• _Task set_:
• A. In the biography of Paxton Whitehead below, for which role was he nominated for a Tony Award and a Drama Desk Award?
• B. Reproduce word for word the passage of the Paxton Whitehead biography below, from "- Publicity Photo" to "County, Virginia, U.S.".
• C. Pick up the Paxton Whitehead biography below after its final sentence and keep writing it.

• _Text for analysis_:
- Publicity Photo of Paxton Whitehead
- Born: Francis Edward Paxton Whitehead 17 October 1937 East Malling, Kent, England
- Died: 16 June 2023 (aged 85) Arlington County, Virginia, U.S.
- Education: Webber Douglas Academy of Dramatic Art
- Occupations: Actor; theatre director; playwright;
- Years active: 1956–2018
- Spouses: ; Patricia Gage ​ ​(m. 1971; div. 1986)​ ; Katherine Jane Robertson ​ ​(m. 1987; died 2009)​
- Children: 2

= Paxton Whitehead =

English actor (1937–2023)

Francis Edward Paxton Whitehead (17 October 1937 – 16 June 2023) was an English actor and theatre director. He was nominated for a Tony Award and a Drama Desk Award for his performance as Pellinore in the 1980 revival of Camelot. Whitehead had many Broadway roles. He was also known for his film roles, most memorably Rodney Dangerfield's foil in Back to School, and for his many guest appearances on several U.S. television shows: he portrayed Bernard Thatch on The West Wing, and in the 1990s often appeared in recurring and guest roles on major sitcoms, such as Frasier, Caroline in the City, Ellen, 3rd Rock from the Sun, The Drew Carey Show, Mad About You, and Friends.

==Early life==
Paxton Whitehead was born in East Malling and Larkfield, Kent on 17 October 1937, the son of Louise (née Hunt) and Charles Parkin Whitehead. His father was a lawyer. He trained at London's Webber Douglas Academy of Dramatic Art beginning when he was 17 years old.

==Career==
Whitehead worked in repertory, small touring companies that rehearsed and performed a new play each week. In 1958, he was signed by the Royal Shakespeare Company. In 1961, Whitehead directed Doric Wilson's first play to be performed, And He Made a Her, a comedy that was an off-off-Broadway production at the Caffe Cino. He made his Broadway debut in The Affair (1962) after appearing in Canadian stage and television productions.

Whitehead replaced Jonathan Miller in the Broadway production of Beyond the Fringe in 1964 and appeared on the LP recording of the show, Beyond the Fringe '64. He went on to appear with the American Shakespeare Company to direct in regional repertory.

• _Given data_:
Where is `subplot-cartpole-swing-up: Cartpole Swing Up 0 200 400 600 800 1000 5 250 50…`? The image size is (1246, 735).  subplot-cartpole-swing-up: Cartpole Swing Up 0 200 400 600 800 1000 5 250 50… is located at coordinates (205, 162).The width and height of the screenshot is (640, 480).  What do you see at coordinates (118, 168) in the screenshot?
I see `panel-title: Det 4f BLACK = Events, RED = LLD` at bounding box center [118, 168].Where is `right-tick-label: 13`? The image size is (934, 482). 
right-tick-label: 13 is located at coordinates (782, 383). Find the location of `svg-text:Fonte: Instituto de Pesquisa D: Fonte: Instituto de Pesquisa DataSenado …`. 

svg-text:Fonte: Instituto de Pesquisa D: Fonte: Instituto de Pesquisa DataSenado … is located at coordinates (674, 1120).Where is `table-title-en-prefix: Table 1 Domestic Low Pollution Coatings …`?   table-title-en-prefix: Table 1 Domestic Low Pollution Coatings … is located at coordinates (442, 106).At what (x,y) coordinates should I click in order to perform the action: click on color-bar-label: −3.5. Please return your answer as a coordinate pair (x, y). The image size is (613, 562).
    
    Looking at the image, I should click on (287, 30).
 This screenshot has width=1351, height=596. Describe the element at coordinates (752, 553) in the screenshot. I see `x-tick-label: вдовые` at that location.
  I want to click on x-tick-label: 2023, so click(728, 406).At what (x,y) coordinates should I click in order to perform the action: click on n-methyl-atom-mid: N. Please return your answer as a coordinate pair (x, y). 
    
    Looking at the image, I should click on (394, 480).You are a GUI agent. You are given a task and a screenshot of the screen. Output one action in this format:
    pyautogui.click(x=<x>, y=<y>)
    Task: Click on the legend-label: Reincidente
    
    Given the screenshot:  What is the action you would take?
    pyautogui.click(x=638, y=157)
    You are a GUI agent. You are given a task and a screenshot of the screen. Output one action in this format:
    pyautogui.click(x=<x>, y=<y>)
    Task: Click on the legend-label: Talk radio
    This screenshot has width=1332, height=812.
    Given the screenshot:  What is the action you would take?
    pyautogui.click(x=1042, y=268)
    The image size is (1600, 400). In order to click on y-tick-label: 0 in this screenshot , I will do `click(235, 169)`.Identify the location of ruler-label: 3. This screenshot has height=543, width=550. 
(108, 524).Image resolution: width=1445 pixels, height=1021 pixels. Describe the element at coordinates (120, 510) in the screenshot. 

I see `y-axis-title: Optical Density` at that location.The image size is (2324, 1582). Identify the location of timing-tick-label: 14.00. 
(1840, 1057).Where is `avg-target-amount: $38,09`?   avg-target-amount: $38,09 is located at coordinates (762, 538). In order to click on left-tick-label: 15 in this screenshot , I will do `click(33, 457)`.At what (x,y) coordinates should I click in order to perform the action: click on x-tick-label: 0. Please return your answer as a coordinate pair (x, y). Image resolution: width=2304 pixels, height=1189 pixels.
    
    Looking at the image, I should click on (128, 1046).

• _Written answers_:
• A. He was nominated for playing Pellinore in the 1980 revival of Camelot.

• B.
- Publicity Photo of Paxton Whitehead
- Born: Francis Edward Paxton Whitehead 17 October 1937 East Malling, Kent, England
- Died: 16 June 2023 (aged 85) Arlington County, Virginia, U.S.

• C.
In 1967 Whitehead succeeded Barry Morse as artistic director of Ontario's Shaw Festival, the only repertory company dedicated to the works of George Bernard Shaw. Under his leadership, it continued to develop into an international event. During his tenure he was able to push through a plan of building the purpose-built 869-seat state-of-the-art Festival Theatre to expand considerably the capacity for audiences at Niagara-on-the-Lake. Queen Elizabeth II, Indira Gandhi, and Pierre Trudeau were among those who attended performances at the Shaw Festival Theatre during its inaugural season in 1973. He served until 1977 and appeared in productions as an actor. His notable appearances included The Apple Cart, Major Barbara, The Philanderer, Arms and the Man, Misalliance, and Heartbreak House with Jessica Tandy. Whitehead and Suzanne Grossman adapted Georges Feydeau's plays There's One in Every Marriage for the Broadway stage in 1971 and Chemin de Fer in 1974.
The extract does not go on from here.